You can establish a relation between the battery voltage, the resistor’s value and the electric current that passes through this resistor. This relation is: I = V/R and it is known as the **Ohm’s Law.**

## To find the Current: I = V/R

Therefore, the electric current flowing through the circuit (through the resistor) is: I = 12 Volts / 6 ohms = 2 Amperes.

## To find the Voltage: V = I x R

In the same way, we can solve the equation above for the voltage and we get V = I x R (another expression for the Ohm’s law) so if we know the current and the resistor’s value, we can obtain the voltage between the terminals of the resistor, as follows: V = 2 Amperes x 6 ohms = 12 V.
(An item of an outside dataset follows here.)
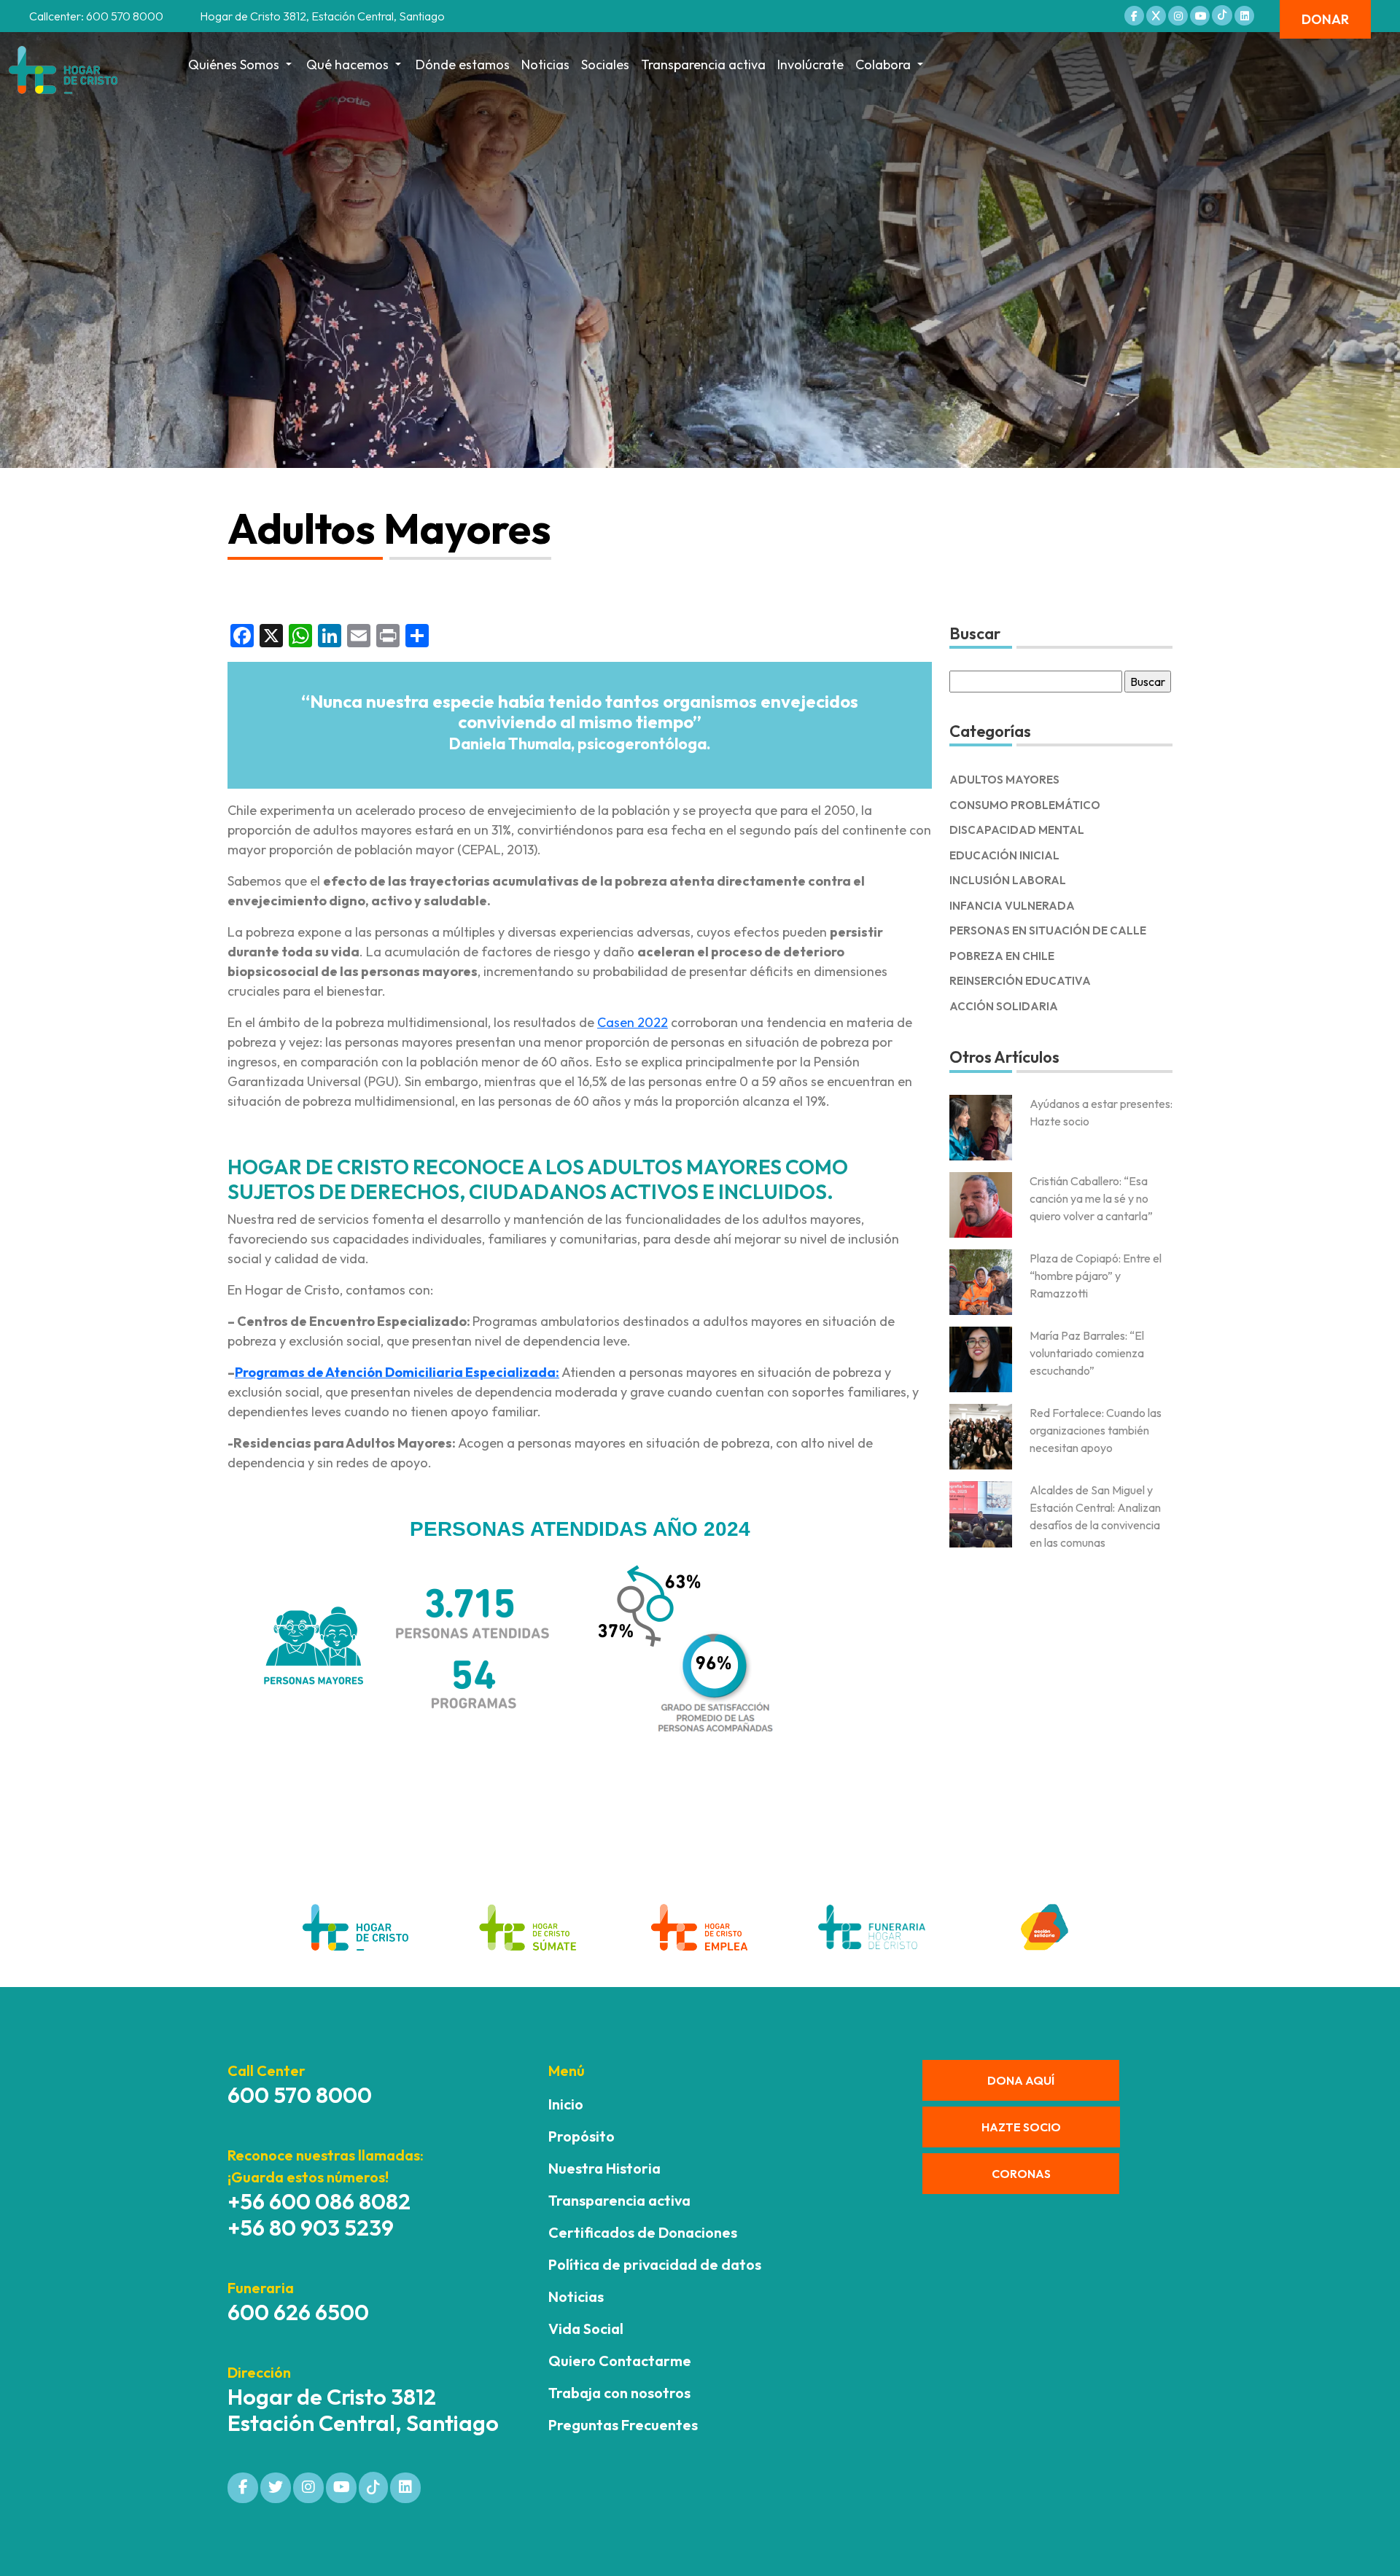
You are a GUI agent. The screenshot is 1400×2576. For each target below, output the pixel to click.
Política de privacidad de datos (654, 2264)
## To find the resistance R = V / I

As in the previous case, we can solve the equation for the resistance and we get R = V / I. Then if we know the voltage in the resistor and the electric current passing through it, the resistor value is: R = 12 Volts / 2 Amps = 6 ohms

It is interesting to see that the relation between the electric current and the voltage in a resistor is always linear and the slope of this line is directly related to the value of the resistor. Thus, the bigger is the resistor value, the greater the slope will be.

The following triangle witch is very similar to the formulas discussed above is used to remember the three expressions of the **Ohm’s Law**.

There are 3 cases:

- If there is a fixed resistor value, an increment on the electric current means an increment on voltage.
- If there is a fixed voltage, an increment on the electric current is caused by a decrease in the resistance.
- If there is a fixed electric current, an increment on the resistance causes an increment on the voltage.

## Ohm’s Law for different resistor values

Looking at the picture we can see three lines with different slopes that correspond to three different resistors values.

We can get, from these graphics, the current value for each resistor for a given voltage. We can also get the voltage value for each resistor for any current.